494A Computation of amount available for surrender by way of group relief.

(1)In section 403(3) (availability of charges, Schedule A losses and management expenses for surrender as group relief) the reference to the gross profits of the surrendering company for an accounting period does not include the company’s relevant ring fence profits for that period.

(2)If for that period—

(a)there are no charges on income paid by the company that are allowable under section 338, or

(b)the only charges on income so allowable are charges to which section 494(3) above applies,

all the company’s ring fence profits are relevant ring fence profits.

(3)In any other case the company’s relevant ring fence profits are so much of its ring fence profits as exceeds the amount of the charges on income paid by the company as—

(a)are allowable under section 338 for that period, and

(b)are not charges to which section 494(3) above applies..

31U.K.In Chapter VI of Part XVII of the Taxes Act 1988 (tax avoidance: miscellaneous provisions), after section 768C insert—

768D Change in ownership of company carrying on property business.

(1)This section applies where there is a change in the ownership of a company carrying on a Schedule A business and—

(a)in the case of an investment company, either—

(i)paragraph (a), (b) or (c) of section 768B(1) applies, or

(ii)section 768C applies;

(b)in the case of a company which is not an investment company, paragraph (a) or (b) of section 768(1) applies.

(2)Where this section applies the following provisions have effect to prevent relief being given under section 392A by setting a Schedule A loss incurred by the company before the change of ownership against profits arising after the change.

(3)The accounting period in which the change of ownership occurs is treated for that purpose as two separate accounting periods, the first ending with the change and the second consisting of the remainder of the period.

(4)The profits or losses of the period in which the change occurs are apportioned to those two periods—

(a)in the case of an investment company—

(i)where paragraph (a), (b) or (c) of section 768B(1) applies, in accordance with Parts II and III of Schedule 28A, or

(ii)where section 768C applies, in accordance with Parts V and VI of that Schedule, and

(b)in the case of a company which is not an investment company, according to the length of the periods,

unless in any case the specified method of apportionment would work unjustly or unreasonably in which case such other method shall be used as appears just and reasonable.

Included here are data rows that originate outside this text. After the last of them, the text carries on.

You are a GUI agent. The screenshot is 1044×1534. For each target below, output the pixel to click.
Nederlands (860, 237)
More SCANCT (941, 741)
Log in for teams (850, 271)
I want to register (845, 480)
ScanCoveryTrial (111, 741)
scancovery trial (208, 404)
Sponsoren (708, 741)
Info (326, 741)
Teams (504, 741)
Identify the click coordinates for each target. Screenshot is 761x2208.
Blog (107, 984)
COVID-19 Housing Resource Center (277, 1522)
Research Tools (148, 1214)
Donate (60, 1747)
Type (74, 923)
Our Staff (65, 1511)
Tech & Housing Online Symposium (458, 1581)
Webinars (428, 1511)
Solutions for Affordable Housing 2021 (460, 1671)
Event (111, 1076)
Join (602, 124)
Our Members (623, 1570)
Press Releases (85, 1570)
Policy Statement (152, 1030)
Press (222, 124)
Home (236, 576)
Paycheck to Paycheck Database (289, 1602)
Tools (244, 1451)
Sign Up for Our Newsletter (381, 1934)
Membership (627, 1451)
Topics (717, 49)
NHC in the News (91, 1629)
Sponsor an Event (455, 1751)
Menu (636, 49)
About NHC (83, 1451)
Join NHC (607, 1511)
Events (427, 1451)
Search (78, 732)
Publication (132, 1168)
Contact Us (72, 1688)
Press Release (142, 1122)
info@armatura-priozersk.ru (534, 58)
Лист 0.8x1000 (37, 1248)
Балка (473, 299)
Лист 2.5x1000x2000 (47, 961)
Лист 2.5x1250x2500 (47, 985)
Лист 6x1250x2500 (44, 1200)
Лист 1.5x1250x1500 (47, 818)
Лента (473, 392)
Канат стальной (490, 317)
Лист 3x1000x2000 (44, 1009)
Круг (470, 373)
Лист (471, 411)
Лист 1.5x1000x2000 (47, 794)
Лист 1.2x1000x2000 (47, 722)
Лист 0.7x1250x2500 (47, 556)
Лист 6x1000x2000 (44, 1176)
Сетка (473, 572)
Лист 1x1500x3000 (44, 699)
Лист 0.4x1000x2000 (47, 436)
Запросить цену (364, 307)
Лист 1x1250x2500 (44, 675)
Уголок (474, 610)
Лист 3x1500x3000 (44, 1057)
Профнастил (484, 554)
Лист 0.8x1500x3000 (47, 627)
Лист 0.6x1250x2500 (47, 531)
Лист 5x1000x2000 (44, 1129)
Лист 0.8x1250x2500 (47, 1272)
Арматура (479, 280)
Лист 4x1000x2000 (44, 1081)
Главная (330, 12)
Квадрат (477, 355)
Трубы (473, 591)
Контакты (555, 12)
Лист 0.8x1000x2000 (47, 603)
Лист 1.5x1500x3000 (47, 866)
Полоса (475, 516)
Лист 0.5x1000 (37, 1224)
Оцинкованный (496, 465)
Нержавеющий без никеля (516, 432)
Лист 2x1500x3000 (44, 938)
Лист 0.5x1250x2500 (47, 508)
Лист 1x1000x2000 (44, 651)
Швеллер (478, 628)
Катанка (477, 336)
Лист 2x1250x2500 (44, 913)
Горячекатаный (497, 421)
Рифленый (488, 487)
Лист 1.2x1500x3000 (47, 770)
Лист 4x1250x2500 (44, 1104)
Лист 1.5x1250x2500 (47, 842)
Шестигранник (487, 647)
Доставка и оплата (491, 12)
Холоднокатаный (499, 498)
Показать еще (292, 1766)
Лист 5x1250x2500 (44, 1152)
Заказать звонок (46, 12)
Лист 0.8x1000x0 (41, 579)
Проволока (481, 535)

(5)Relief under section 392A(1) against total profits of the same accounting period is available only in relation to each of those periods considered separately.

(6)A loss made in any accounting period beginning before the change of ownership may not be set off under section 392A(2) against, or deducted by virtue of section 392A(3) from—

(a)in the case of—

(i)an investment company where paragraph (a), (b) or (c) of section 768B(1) applies, or

(ii)a company which is not an investment company,

profits of an accounting period ending after the change of ownership;

(b)in the case of an investment company where section 768C applies, from so much of those profits as represents the relevant gain within the meaning of that section.

(7)Subsections (8) and (9) of section 768 (time limits for assessment; information powers) apply for the purposes of this section as they apply for the purposes of that section.

(8)In this section—

(a)any reference to a case where paragraph (a) or (b) of section 768(1) applies includes the case where that paragraph would apply if the reference there to a trade carried on by the company were to a Schedule A business carried on by it;

(b)investment company” has the same meaning as in Part IV.

(9)The provisions of this section apply in relation to an overseas property business as they apply in relation to a Schedule A business..

32U.K.In section 769 of the Taxes Act 1988 (rules for ascertaining change of ownership)—

(a)in subsections (1), (2)(d) and (5) for “and 768C" substitute “ , 768C and 768D ”;

(b)in subsection (3) for “or 768A" substitute “ , 768A or 768D ”; and

(c)in subsection (4) for “or 768C" substitute “ , 768C or 768D ”.